CVSep 16, 2025

What Makes a Good Generated Image? Investigating Human and Multimodal LLM Image Preference Alignment

arXiv:2509.12750v1h-index: 3
Originality Incremental advance
AI Analysis

This work addresses the problem of automated image evaluation for generative models, revealing gaps in LLM-human alignment that could impact AI-generated content assessment.

The paper investigates how multimodal LLMs and humans evaluate image quality across specific attributes like aesthetics and anatomical accuracy, finding that humans consistently judge all attributes well while LLMs struggle with some like anatomical accuracy and show weaker inter-attribute correlations.

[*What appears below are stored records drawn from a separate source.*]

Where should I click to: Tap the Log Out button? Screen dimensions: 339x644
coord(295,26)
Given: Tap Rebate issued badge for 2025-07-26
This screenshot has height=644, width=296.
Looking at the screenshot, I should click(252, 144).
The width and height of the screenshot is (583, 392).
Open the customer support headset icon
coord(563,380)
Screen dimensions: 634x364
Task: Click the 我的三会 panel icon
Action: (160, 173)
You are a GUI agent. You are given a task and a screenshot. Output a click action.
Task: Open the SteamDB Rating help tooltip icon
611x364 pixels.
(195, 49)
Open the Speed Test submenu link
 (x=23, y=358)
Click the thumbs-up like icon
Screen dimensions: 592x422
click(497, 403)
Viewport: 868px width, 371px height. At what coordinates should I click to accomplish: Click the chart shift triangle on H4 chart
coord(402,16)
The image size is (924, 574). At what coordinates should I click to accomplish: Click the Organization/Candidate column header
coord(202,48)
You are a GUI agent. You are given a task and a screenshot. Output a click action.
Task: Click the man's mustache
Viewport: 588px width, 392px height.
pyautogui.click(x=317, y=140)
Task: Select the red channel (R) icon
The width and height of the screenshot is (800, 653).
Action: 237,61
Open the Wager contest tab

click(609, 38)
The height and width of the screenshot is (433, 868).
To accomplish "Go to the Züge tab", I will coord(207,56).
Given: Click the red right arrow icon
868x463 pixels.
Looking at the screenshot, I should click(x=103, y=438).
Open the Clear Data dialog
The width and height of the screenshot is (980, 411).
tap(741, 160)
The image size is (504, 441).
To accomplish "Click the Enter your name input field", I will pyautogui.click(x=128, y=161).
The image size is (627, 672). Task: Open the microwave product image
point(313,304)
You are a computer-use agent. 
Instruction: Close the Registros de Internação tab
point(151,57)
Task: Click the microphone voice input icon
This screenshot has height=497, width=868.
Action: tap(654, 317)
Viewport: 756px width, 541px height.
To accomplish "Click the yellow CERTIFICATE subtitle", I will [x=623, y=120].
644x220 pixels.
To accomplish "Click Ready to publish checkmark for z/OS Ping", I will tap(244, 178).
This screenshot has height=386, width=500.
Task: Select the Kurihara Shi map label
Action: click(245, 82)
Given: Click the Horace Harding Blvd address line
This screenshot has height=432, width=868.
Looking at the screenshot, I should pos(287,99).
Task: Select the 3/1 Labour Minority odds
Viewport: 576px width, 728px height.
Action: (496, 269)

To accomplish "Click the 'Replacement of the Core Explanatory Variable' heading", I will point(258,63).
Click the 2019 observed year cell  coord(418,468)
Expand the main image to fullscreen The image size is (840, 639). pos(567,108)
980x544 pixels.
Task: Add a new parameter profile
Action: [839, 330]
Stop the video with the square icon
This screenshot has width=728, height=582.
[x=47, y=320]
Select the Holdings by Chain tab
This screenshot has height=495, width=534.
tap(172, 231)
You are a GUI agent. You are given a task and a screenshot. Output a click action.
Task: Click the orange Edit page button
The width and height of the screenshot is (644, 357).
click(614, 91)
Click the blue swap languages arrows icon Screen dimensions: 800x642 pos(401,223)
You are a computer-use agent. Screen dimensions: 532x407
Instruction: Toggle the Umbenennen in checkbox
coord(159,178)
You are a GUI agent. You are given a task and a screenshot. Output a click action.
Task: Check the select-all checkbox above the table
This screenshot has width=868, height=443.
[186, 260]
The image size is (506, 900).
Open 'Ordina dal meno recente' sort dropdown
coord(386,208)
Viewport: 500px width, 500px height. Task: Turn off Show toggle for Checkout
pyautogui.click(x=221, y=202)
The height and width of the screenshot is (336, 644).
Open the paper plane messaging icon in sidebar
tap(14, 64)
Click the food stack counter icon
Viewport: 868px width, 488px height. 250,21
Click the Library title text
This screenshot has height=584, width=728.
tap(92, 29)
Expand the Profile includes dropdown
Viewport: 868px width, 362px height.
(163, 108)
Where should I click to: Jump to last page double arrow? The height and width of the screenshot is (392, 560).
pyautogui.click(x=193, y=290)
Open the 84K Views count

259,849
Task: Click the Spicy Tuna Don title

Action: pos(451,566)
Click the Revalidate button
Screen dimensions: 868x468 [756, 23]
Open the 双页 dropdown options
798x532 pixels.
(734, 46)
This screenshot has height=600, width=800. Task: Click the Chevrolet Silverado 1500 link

Automated evaluation of generative text-to-image models remains a challenging problem. Recent works have proposed using multimodal LLMs to judge the quality of images, but these works offer little insight into how multimodal LLMs make use of concepts relevant to humans, such as image style or composition, to generate their overall assessment. In this work, we study what attributes of an image--specifically aesthetics, lack of artifacts, anatomical accuracy, compositional correctness, object adherence, and style--are important for both LLMs and humans to make judgments on image quality. We first curate a dataset of human preferences using synthetically generated image pairs. We use inter-task correlation between each pair of image quality attributes to understand which attributes are related in making human judgments. Repeating the same analysis with LLMs, we find that the relationships between image quality attributes are much weaker. Finally, we study individual image quality attributes by generating synthetic datasets with a high degree of control for each axis. Humans are able to easily judge the quality of an image with respect to all of the specific image quality attributes (e.g. high vs. low aesthetic image), however we find that some attributes, such as anatomical accuracy, are much more difficult for multimodal LLMs to learn to judge. Taken together, these findings reveal interesting differences between how humans and multimodal LLMs perceive images.